►

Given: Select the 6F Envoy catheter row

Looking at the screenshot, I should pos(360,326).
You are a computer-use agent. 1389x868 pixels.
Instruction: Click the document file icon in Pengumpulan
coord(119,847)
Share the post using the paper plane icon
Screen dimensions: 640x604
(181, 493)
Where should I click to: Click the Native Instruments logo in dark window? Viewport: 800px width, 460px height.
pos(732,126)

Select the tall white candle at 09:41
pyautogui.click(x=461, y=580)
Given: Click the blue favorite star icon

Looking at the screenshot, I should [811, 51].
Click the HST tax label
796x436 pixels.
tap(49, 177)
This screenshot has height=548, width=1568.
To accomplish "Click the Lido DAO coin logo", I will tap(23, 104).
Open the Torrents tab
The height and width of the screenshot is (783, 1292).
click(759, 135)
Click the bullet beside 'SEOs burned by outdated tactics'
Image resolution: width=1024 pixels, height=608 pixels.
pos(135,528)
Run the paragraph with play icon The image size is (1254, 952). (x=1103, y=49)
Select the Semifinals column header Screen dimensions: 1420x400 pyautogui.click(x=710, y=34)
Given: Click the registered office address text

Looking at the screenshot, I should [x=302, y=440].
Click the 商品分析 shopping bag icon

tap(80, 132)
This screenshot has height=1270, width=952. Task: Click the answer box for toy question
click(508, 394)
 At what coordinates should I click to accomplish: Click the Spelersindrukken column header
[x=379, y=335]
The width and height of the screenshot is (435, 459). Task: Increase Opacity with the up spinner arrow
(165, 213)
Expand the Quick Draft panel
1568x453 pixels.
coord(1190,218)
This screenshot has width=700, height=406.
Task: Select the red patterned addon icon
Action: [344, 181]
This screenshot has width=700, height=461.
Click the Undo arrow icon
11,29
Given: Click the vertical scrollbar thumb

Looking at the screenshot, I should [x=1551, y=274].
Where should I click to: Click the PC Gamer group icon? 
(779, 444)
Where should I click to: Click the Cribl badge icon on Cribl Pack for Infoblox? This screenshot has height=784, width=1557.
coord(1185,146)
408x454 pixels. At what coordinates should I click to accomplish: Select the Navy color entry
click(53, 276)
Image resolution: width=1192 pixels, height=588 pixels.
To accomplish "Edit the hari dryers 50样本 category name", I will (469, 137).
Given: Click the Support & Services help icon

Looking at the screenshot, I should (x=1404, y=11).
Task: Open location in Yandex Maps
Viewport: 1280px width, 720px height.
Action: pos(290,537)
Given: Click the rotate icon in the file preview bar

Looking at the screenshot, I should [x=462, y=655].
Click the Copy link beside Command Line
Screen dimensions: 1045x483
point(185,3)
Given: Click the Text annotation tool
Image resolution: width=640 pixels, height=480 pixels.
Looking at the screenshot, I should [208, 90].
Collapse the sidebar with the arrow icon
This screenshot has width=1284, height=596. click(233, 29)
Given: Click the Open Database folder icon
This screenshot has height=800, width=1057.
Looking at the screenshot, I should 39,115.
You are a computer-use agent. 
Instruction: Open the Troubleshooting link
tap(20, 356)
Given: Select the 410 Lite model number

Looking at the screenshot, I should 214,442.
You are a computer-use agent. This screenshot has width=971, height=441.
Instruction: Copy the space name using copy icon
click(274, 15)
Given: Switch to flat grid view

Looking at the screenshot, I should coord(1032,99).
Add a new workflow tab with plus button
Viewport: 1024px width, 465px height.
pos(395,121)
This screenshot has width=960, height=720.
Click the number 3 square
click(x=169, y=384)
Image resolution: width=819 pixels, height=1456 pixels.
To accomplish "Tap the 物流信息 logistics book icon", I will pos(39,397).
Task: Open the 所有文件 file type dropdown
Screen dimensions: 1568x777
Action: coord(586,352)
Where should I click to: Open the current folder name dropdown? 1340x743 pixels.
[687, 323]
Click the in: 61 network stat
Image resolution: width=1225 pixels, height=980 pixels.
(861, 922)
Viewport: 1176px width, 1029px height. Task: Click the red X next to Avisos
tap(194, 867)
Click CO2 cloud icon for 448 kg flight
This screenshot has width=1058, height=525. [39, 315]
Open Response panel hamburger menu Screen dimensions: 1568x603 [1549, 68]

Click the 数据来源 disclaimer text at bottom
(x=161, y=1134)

◄

### INSTRUCTIONS FOR THE TASK
Repeat the listing above in full.

### REPLY
Given: Select the 6F Envoy catheter row

Looking at the screenshot, I should pos(360,326).
You are a computer-use agent. 1389x868 pixels.
Instruction: Click the document file icon in Pengumpulan
coord(119,847)
Share the post using the paper plane icon
Screen dimensions: 640x604
(181, 493)
Where should I click to: Click the Native Instruments logo in dark window? Viewport: 800px width, 460px height.
pos(732,126)

Select the tall white candle at 09:41
pyautogui.click(x=461, y=580)
Given: Click the blue favorite star icon

Looking at the screenshot, I should [811, 51].
Click the HST tax label
796x436 pixels.
tap(49, 177)
This screenshot has height=548, width=1568.
To accomplish "Click the Lido DAO coin logo", I will tap(23, 104).
Open the Torrents tab
The height and width of the screenshot is (783, 1292).
click(759, 135)
Click the bullet beside 'SEOs burned by outdated tactics'
Image resolution: width=1024 pixels, height=608 pixels.
pos(135,528)
Run the paragraph with play icon The image size is (1254, 952). (x=1103, y=49)
Select the Semifinals column header Screen dimensions: 1420x400 pyautogui.click(x=710, y=34)
Given: Click the registered office address text

Looking at the screenshot, I should [x=302, y=440].
Click the 商品分析 shopping bag icon

tap(80, 132)
This screenshot has height=1270, width=952. Task: Click the answer box for toy question
click(508, 394)
 At what coordinates should I click to accomplish: Click the Spelersindrukken column header
[x=379, y=335]
The width and height of the screenshot is (435, 459). Task: Increase Opacity with the up spinner arrow
(165, 213)
Expand the Quick Draft panel
1568x453 pixels.
coord(1190,218)
This screenshot has width=700, height=406.
Task: Select the red patterned addon icon
Action: [344, 181]
This screenshot has width=700, height=461.
Click the Undo arrow icon
11,29
Given: Click the vertical scrollbar thumb

Looking at the screenshot, I should [x=1551, y=274].
Where should I click to: Click the PC Gamer group icon? 
(779, 444)
Where should I click to: Click the Cribl badge icon on Cribl Pack for Infoblox? This screenshot has height=784, width=1557.
coord(1185,146)
408x454 pixels. At what coordinates should I click to accomplish: Select the Navy color entry
click(53, 276)
Image resolution: width=1192 pixels, height=588 pixels.
To accomplish "Edit the hari dryers 50样本 category name", I will (469, 137).
Given: Click the Support & Services help icon

Looking at the screenshot, I should (x=1404, y=11).
Task: Open location in Yandex Maps
Viewport: 1280px width, 720px height.
Action: pos(290,537)
Given: Click the rotate icon in the file preview bar

Looking at the screenshot, I should [x=462, y=655].
Click the Copy link beside Command Line
Screen dimensions: 1045x483
point(185,3)
Given: Click the Text annotation tool
Image resolution: width=640 pixels, height=480 pixels.
Looking at the screenshot, I should [208, 90].
Collapse the sidebar with the arrow icon
This screenshot has width=1284, height=596. click(233, 29)
Given: Click the Open Database folder icon
This screenshot has height=800, width=1057.
Looking at the screenshot, I should 39,115.
You are a computer-use agent. 
Instruction: Open the Troubleshooting link
tap(20, 356)
Given: Select the 410 Lite model number

Looking at the screenshot, I should 214,442.
You are a computer-use agent. This screenshot has width=971, height=441.
Instruction: Copy the space name using copy icon
click(274, 15)
Given: Switch to flat grid view

Looking at the screenshot, I should coord(1032,99).
Add a new workflow tab with plus button
Viewport: 1024px width, 465px height.
pos(395,121)
This screenshot has width=960, height=720.
Click the number 3 square
click(x=169, y=384)
Image resolution: width=819 pixels, height=1456 pixels.
To accomplish "Tap the 物流信息 logistics book icon", I will pos(39,397).
Task: Open the 所有文件 file type dropdown
Screen dimensions: 1568x777
Action: coord(586,352)
Where should I click to: Open the current folder name dropdown? 1340x743 pixels.
[687, 323]
Click the in: 61 network stat
Image resolution: width=1225 pixels, height=980 pixels.
(861, 922)
Viewport: 1176px width, 1029px height. Task: Click the red X next to Avisos
tap(194, 867)
Click CO2 cloud icon for 448 kg flight
This screenshot has width=1058, height=525. [39, 315]
Open Response panel hamburger menu Screen dimensions: 1568x603 [1549, 68]

Click the 数据来源 disclaimer text at bottom
(x=161, y=1134)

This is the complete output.